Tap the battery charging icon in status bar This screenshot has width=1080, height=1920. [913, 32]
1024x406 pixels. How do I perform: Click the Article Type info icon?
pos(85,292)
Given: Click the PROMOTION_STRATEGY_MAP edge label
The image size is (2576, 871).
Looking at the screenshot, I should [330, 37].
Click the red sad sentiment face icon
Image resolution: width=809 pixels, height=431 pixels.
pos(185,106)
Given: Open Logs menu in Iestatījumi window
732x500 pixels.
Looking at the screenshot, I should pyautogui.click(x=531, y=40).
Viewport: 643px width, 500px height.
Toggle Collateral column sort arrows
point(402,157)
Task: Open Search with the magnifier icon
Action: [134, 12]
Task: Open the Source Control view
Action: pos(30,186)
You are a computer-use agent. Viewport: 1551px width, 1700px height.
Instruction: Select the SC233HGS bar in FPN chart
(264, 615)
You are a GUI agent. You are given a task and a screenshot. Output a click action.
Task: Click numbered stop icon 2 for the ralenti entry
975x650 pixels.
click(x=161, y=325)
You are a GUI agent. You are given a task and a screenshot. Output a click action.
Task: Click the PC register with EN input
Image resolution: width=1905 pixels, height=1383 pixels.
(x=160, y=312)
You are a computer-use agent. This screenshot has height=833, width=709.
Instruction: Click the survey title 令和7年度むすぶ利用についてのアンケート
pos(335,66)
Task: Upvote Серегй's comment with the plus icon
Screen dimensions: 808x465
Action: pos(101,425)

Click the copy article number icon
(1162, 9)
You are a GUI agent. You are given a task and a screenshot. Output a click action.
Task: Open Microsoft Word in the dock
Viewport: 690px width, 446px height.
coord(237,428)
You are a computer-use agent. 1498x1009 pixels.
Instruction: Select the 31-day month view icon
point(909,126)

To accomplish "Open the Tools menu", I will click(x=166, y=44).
---------------
(WHAT YOU SHOULD DO) Using the material above, find each line that holds "computer" and copy that line.

(RESPONSE TO THIS TASK)
You are a computer-use agent. Viewport: 1551px width, 1700px height.
You are a computer-use agent. This screenshot has height=833, width=709.
You are a computer-use agent. 1498x1009 pixels.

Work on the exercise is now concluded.